The mechanism by which genistein inhibits P-gp was revealed by molecular docking studies. The basic structure of P-gp includes four main core regions, with two nucleotide-binding domains (NBD) located in the cytoplasm and two hydrophobic transmembrane domains (TMD).94 The TMD serve as a channel to facilitate drug transport, whereas the NBD located in the cytoplasm have binding sites for ATP, used as the energy supply for drug transport.95 6C0V was chosen as a P-gp molecule with a three-dimensional structure combined with NBD simulation; it was found that genistein has a certain binding affinity for NBD and shares several binding sites with ATP in the corresponding functional area, which affects the energy supply when the drug is transported by P-gp. This is what causes the inhibition of the efflux function of P-gp.70
Drug interactions that lead to the inhibition of efflux transporters can cause changes in the pharmacokinetics of the drug. For example, in the case of BCRP, several drugs are secreted into milk, such as danofloxacin as shown in a study performed in sheep given a soy diet to see its effect on drug levels in milk.
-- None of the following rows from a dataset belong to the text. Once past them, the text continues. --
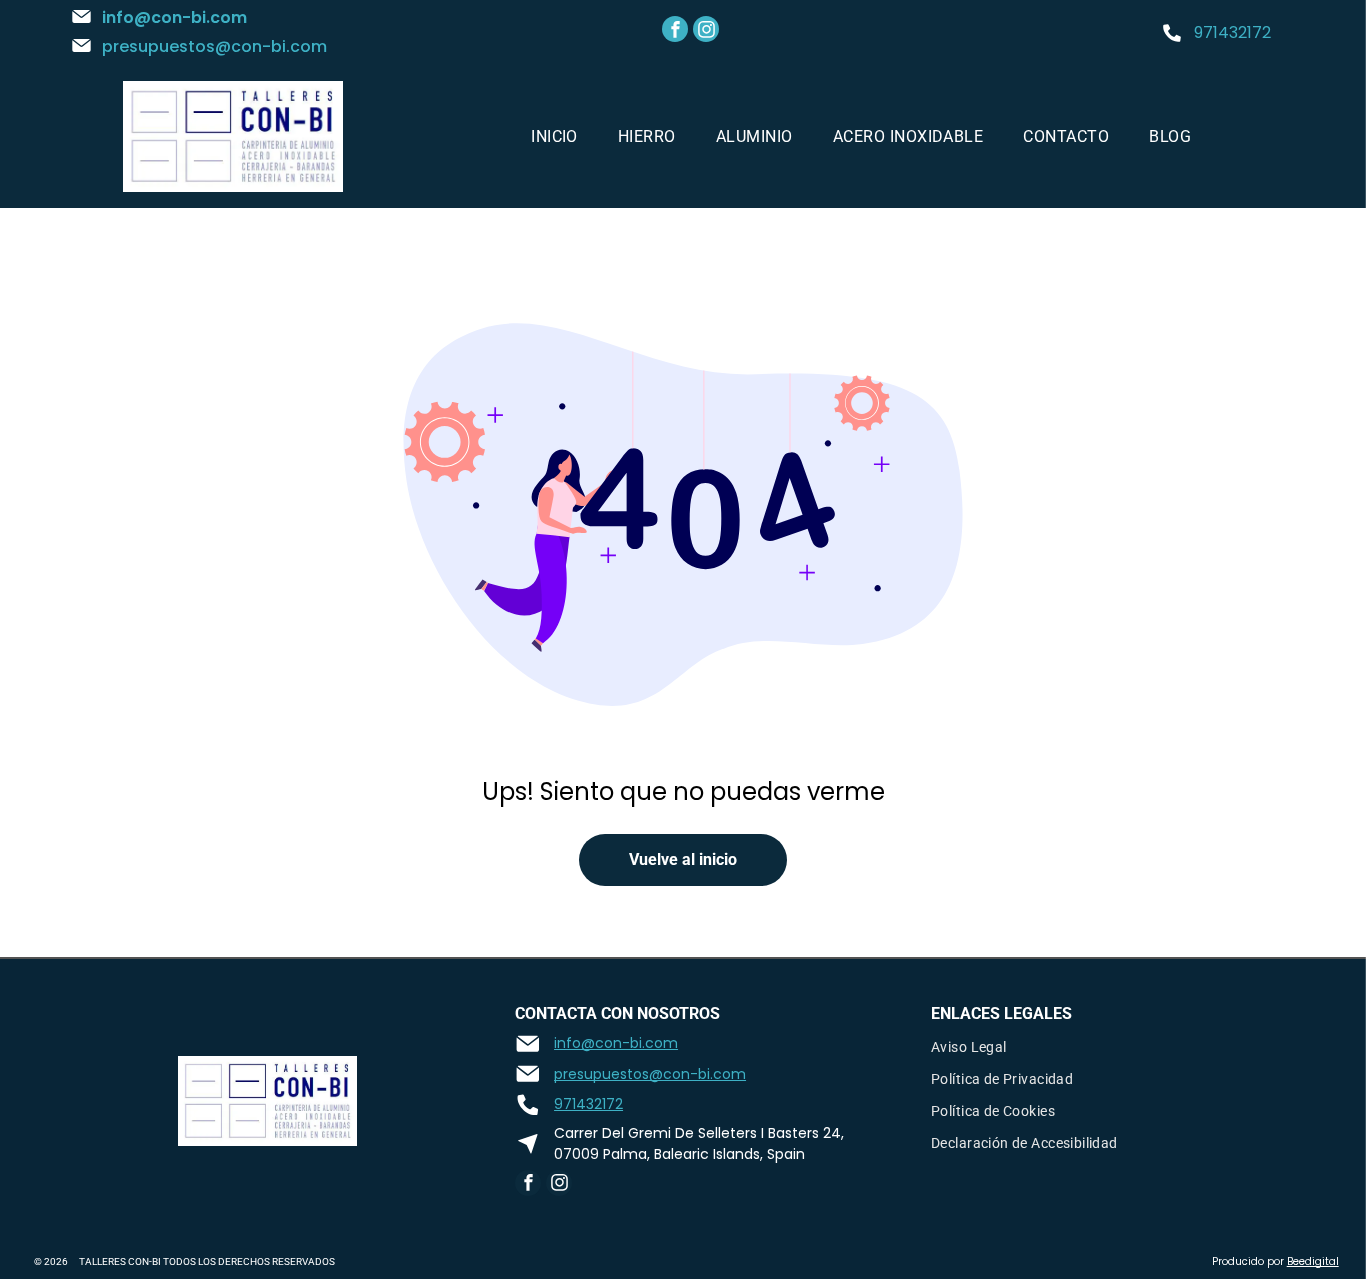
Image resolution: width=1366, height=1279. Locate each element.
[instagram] (706, 31)
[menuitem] (554, 136)
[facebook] (675, 31)
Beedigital (1313, 1261)
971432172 (1232, 32)
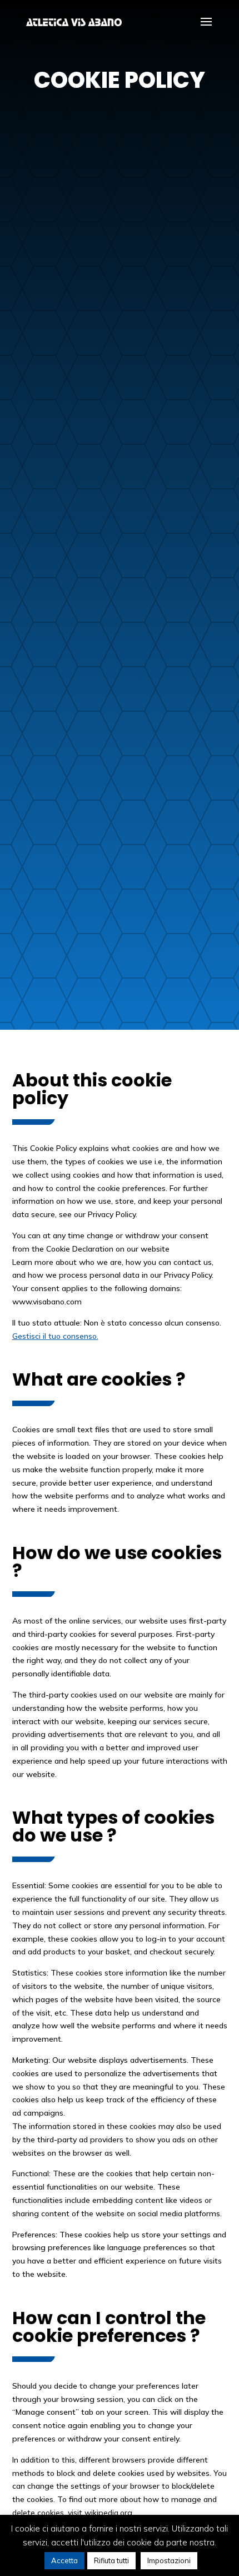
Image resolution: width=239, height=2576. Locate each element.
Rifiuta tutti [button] (111, 2560)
A change was observed in the pharmacokinetic parameters of danofloxacin, namely a 50% decrease in Cmax and AUC.71 BCRP inhibitors administered with drugs that are substrates of the transporter could have effects on in vivo ADME, as well as the presence of drugs in milk.96,97 A soy diet contains daidzein and genistein, which are BCRP inhibitors.98,99
From what has been discussed above, we could see that the pharmacokinetic interaction of soy isoflavones with drugs occurs through the several mechanisms, (i.e., through DMEs or drug transporters). These interactions will affect the bioavailability of drugs in the blood. The mechanisms are summarized and illustrated in Figure 2.